Direct correlation between the load of Epstein-Barr virus-infected lymphocytes in the peripheral blood of pediatric transplant patients and risk of lymphoproliferative disease.

The Epstein-Barr virus (EBV) is known to cause posttransplant lymphoproliferative disease (PTLD) in immunosuppressed transplant patients. The results of this pilot study showed that all EBV- patients pretransplant experienced primary EBV infection within the first 3 months after transplant surgery. Virtually all of these patients had a higher burden of EBV-infected cells in their peripheral blood (PB) after infection by EBV than did the EBV+ pretransplant group when tested at the same intervals posttransplant. Salivary EBV titers also increased in most patients, but the difference between the two groups was statistically significant only at 12 months, whereupon EBV+ patients showed higher titers compared with EBV- (alpha < 0.053).
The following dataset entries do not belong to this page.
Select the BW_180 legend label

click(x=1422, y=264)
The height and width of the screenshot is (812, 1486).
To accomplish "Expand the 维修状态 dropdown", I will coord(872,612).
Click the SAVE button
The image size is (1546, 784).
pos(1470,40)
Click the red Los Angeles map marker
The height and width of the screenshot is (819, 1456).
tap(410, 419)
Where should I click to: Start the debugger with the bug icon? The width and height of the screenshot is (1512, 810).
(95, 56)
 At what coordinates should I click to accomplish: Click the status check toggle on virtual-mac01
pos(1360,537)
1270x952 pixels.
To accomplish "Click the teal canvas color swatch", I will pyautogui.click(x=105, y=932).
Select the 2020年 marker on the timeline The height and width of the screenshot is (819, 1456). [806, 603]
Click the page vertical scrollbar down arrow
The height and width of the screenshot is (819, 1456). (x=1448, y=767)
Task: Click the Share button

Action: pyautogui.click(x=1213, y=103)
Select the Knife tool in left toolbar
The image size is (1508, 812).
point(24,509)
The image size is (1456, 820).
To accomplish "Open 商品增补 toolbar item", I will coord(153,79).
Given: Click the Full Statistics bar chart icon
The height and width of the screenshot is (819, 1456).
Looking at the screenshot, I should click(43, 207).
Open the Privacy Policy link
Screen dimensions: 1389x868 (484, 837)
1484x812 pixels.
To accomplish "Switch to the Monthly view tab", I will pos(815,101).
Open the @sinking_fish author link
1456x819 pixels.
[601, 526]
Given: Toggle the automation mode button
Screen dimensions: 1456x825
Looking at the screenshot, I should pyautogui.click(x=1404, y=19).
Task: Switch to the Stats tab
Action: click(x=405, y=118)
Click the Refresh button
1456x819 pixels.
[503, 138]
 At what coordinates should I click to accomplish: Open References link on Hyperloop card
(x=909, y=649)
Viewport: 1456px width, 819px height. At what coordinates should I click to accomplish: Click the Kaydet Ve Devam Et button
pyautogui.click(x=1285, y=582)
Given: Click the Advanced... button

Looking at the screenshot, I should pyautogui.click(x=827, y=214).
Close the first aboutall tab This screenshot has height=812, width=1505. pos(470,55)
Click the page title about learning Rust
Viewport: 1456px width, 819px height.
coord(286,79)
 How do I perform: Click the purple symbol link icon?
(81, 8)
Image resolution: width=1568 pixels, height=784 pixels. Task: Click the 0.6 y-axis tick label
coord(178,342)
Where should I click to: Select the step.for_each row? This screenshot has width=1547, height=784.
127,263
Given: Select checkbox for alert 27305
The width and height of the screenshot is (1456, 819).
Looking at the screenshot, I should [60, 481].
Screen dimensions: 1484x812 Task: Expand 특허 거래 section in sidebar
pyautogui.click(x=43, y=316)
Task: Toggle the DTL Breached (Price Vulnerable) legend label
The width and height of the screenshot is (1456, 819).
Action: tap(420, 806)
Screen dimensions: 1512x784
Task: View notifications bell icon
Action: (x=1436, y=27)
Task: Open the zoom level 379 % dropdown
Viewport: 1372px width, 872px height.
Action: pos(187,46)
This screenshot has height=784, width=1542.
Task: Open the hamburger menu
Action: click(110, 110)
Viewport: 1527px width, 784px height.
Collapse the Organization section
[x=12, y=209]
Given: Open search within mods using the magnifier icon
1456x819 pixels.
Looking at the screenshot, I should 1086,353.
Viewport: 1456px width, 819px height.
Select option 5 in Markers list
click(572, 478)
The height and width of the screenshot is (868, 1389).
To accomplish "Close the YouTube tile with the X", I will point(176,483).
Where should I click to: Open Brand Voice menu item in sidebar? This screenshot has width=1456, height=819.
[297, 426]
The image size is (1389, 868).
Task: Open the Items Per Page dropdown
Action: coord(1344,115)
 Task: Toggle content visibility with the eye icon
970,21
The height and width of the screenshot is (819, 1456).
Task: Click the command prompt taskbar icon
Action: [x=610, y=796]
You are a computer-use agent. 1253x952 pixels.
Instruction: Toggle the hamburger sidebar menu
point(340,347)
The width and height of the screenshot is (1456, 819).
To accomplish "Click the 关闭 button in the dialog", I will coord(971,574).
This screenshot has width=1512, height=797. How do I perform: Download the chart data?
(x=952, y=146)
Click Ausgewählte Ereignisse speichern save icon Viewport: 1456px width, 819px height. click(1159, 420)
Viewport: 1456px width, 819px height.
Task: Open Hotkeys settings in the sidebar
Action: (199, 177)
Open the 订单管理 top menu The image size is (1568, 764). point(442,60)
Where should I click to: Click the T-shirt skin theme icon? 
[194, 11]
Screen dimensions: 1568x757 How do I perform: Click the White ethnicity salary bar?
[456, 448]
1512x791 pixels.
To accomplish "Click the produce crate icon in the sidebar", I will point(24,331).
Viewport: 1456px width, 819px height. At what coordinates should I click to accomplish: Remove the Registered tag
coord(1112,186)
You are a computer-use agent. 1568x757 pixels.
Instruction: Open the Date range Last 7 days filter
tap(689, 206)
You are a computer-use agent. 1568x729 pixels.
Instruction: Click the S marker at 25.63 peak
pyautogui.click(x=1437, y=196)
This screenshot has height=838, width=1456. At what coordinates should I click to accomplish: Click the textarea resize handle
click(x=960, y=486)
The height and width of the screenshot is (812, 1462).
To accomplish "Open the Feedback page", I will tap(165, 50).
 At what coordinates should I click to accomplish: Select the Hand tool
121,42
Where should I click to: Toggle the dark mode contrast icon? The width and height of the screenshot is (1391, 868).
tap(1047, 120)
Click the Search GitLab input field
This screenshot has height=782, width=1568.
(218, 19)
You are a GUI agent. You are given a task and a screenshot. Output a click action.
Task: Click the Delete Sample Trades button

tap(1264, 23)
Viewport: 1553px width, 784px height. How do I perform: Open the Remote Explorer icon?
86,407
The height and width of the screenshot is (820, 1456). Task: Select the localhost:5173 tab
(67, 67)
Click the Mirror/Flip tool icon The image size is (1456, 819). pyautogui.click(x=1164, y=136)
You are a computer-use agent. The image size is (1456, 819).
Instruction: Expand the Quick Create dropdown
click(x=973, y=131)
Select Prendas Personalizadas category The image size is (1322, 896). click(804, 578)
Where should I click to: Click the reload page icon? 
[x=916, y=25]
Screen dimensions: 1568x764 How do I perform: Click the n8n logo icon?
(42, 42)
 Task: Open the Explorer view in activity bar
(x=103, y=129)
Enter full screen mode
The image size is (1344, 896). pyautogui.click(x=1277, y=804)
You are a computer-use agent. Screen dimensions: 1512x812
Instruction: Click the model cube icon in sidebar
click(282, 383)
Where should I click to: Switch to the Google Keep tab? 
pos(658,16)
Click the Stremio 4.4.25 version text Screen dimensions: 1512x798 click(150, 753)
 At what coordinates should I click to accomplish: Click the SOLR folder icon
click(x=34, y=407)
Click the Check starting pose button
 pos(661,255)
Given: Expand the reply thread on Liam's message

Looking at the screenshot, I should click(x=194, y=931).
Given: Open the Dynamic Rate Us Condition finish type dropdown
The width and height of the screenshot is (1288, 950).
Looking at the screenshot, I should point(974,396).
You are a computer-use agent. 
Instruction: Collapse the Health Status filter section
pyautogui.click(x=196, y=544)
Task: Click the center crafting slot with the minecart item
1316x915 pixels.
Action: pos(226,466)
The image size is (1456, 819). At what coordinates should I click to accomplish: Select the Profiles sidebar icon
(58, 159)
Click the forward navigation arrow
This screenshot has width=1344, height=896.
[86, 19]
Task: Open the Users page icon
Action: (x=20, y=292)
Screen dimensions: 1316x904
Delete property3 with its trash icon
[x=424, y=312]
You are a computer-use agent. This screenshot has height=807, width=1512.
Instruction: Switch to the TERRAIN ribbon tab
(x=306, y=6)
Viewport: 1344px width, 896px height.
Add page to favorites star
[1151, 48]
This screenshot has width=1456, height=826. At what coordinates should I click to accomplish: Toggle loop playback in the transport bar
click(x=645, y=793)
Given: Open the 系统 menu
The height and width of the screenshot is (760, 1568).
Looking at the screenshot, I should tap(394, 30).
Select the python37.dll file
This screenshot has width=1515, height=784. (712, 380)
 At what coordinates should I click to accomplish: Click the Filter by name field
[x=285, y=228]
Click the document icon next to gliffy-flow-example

Also, polymerase chain reaction amplification followed by Southern blotting was performed to detect EBV sequences in PB mononuclear cells. This technique allowed confirmation of the blood culture results and constituted a faster alternative compared with the culture assay. The highest increase in the number of EBV-infected lymphocytes at 3 months posttransplant obtained from PB was seen in a patient who developed fatal PTLD and in another with protracted infectious mononucleosis. Thus, the number of EBV-infected cells in PB was found to correlate positively with risk of development of PTLD at 3 months posttransplant in our group of pediatric transplant patients. This study showed that quantitative lymphocyte culture of PB was an accurate index of immunosuppression and a reliable method for assessing the risk of PTLD development.